Los oficios dejan un beneficio en sueldos que permiten
una vida digna a los artesanos que se dedican a estos menesteres. Los oficios
no son un lujo que vaya contra la pobreza que se manifiesta por culpa de la
crisis, sino todo lo contrario. Invertir en patrimonio lleva consigo la
creación de puestos de trabajo, es decir, el reparto de una riqueza que de otro
modo tendría que hacerse por los canales del donativo y la limosna. Estos
artesanos, además, conservan unas formas de trabajar la madera o el metal que,
si se les da de lado, se perderían irremisiblemente, como ha ocurrido en
tantísimos lugares donde es imposible tallar un crucificado o bordar un manto.
Así pues, los oficios generan más beneficios de
los que uno podría imaginarse cuando ve esos varales repujados, ese canasto
tallado y dorado, ese manto bordado, esa imagen del Cristo o de la Virgen tallada.

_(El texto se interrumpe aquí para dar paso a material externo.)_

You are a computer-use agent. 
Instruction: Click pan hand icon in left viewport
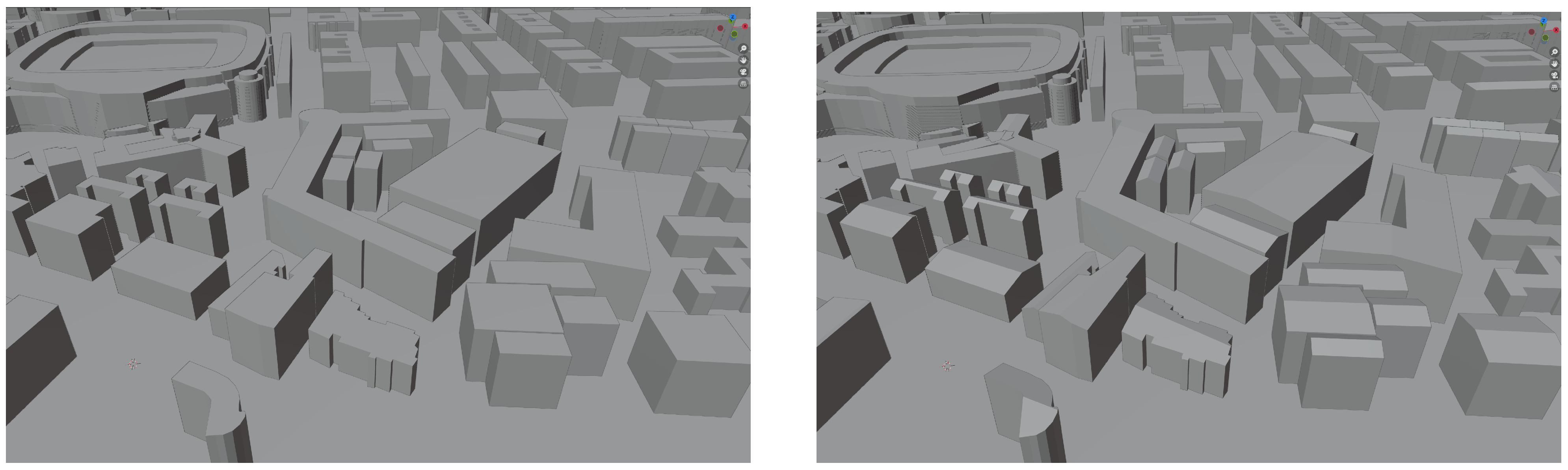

Estos artistas y estos artesanos conservan una manera de elevar el arte a la
categoría de la devoción y de la emoción que se ha perdido en multitud de
puntos de España y de Europa. Por eso es fundamental conservar esta manera
única de interpretar la religiosidad popular a través de estos oficios que
generan, como se ha dicho antes, un beneficio infinitamente superior al
aparente lujo que provoca el rechazo de quienes no ven más allá de la belleza
que subyace en una obra realizada con todo el mimo y el primor que caracteriza
a estos profesionales.
Hágase la caridad con los pobres, ayúdese a quien
no tiene nada que comer, pero no se olvide que la Semana Santa es grande por
los oficios que se han centrado en elevarla por encima de la categoría de una
fiesta donde lo estético no tuviera valor alguno. No es lujo todo lo que
reluce. Bajo un manto hay miles de puntadas donde se han dejado el cariño y el
amor por una imagen. No renunciemos a una tradición que nos ha costado siglos
mantener. Hay espacio para la caridad, y hay sitio para seguir enriqueciendo el
patrimonio de las cofradías de una forma sensata que sea acorde con estos
tiempos. No en vano, el beneficio de estos oficios repercute para todos.